In D&D: I plan on starting each PC with one aspect from the outset, as well as two aspects that they can choose at a later time, whenever it seems dramatically appropriate. When a player invokes or tags an aspect, it can grant one of three effects. First, it can allow the player to reroll the d20 roll, taking the second result. Second, it can grant a +5 bonus to the roll, after the roll is made but before success or failure is determined. Third, and this is really a very D&D combat-specific use of an aspect, if an d20 roll comes up 18 or higher on the die, an aspect can be invoked to treat it as a natural 20. Compels work in much the same way as described above; there’s really no need to convert.

Declarations: Spirit has a number of skills that can be used for gaining information, such as Academics, Mysteries, Art, or even Burglary. Gaining information is one thing, but players can actually make skill rolls in order to declare facts about a situation. For example, let’s say the players walk into an ancient temple full of traps. A player could say, “According to my extensive knowledge of the history of this temple, I know for a fact that there are numerous secret passages that we can use to our advantage.” The GM then calls for a roll, maybe Academics, and if it’s high enough, the statement is true. In Spirit, this usually means placing an aspect on the scene, one that can be tagged later for the players’ benefit.

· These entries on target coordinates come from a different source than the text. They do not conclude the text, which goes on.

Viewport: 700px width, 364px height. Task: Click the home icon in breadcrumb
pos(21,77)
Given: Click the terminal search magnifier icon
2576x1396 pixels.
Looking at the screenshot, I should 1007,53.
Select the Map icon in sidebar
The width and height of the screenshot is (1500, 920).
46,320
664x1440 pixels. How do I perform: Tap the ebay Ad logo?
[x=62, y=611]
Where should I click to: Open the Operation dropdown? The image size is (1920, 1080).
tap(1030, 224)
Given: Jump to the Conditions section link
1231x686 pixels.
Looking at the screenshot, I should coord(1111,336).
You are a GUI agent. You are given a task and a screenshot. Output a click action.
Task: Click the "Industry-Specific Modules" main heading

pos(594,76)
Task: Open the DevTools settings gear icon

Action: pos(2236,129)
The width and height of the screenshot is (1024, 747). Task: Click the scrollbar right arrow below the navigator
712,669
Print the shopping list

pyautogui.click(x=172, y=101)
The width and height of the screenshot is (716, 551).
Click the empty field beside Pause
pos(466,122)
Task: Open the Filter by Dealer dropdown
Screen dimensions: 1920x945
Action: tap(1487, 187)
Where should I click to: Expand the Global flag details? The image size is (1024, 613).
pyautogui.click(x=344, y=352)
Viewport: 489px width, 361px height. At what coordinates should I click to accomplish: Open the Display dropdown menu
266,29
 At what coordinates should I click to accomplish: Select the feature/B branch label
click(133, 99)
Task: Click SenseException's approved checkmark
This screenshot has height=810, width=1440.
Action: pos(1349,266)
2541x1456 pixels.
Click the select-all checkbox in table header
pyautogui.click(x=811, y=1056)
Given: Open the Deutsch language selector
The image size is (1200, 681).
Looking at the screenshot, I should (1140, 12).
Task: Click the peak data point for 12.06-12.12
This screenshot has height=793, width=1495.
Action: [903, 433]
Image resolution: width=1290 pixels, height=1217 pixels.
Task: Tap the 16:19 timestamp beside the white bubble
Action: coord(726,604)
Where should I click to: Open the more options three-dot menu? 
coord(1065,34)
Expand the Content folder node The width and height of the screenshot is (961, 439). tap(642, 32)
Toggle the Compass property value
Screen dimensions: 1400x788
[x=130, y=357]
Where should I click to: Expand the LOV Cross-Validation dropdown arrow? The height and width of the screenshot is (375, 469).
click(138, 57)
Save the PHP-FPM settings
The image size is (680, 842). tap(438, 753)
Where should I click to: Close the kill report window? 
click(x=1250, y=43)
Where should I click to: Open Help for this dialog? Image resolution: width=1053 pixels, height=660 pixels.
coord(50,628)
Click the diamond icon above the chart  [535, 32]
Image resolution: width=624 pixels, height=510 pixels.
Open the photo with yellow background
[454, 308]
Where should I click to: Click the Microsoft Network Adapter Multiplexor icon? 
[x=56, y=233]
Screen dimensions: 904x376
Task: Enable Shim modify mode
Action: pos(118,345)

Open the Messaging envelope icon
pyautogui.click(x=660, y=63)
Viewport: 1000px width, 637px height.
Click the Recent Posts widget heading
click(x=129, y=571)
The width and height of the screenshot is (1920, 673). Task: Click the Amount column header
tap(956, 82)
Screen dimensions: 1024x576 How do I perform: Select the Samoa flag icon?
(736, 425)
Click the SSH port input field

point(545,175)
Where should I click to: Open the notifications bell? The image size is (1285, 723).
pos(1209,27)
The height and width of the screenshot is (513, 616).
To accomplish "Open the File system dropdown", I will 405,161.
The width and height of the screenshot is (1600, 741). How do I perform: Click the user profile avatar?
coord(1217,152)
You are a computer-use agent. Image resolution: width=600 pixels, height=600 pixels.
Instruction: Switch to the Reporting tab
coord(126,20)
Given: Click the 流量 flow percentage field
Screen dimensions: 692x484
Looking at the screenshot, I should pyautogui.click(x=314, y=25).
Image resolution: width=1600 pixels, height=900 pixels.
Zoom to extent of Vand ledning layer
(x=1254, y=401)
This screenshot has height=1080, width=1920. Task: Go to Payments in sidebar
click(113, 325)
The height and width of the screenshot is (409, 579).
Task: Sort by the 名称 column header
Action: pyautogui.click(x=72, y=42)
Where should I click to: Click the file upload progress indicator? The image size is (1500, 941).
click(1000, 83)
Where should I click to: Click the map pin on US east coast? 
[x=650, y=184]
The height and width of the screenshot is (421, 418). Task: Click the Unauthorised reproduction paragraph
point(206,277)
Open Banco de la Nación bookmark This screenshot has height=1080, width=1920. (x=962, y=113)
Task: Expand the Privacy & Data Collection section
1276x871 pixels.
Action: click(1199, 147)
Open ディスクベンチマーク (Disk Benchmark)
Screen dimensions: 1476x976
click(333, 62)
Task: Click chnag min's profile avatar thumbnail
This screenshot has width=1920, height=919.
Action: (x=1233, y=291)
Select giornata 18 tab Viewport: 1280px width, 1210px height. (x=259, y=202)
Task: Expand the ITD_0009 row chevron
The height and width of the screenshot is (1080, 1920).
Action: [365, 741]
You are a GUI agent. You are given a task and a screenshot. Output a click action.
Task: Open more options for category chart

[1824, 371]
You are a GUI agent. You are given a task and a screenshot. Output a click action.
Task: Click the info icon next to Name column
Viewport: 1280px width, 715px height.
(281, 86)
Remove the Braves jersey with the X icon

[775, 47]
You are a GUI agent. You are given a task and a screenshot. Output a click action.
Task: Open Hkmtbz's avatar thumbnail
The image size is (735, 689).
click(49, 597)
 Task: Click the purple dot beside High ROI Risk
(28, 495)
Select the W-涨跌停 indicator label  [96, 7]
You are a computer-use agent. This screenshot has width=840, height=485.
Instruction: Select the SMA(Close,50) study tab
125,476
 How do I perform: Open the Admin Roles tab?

In D&D: The knowledge skills (Arcana, Dungeoneering, History, Nature, and Religion) can all be used to make declarations as above. I’d also allow skills like Insight, Perception, or Streetwise to be used to make declarations given sufficient justification or under the right circumstances. Declaration can cause a narrative effect, can place an aspect on the scene or on a person that can be tagged, just like in Spirit, or might create a terrain feature or power that can be used during an encounter. Now, to limit how often this happens, I’d probably cap declaration usage at once per scene per player, a scene being roughly equivalent to an encounter.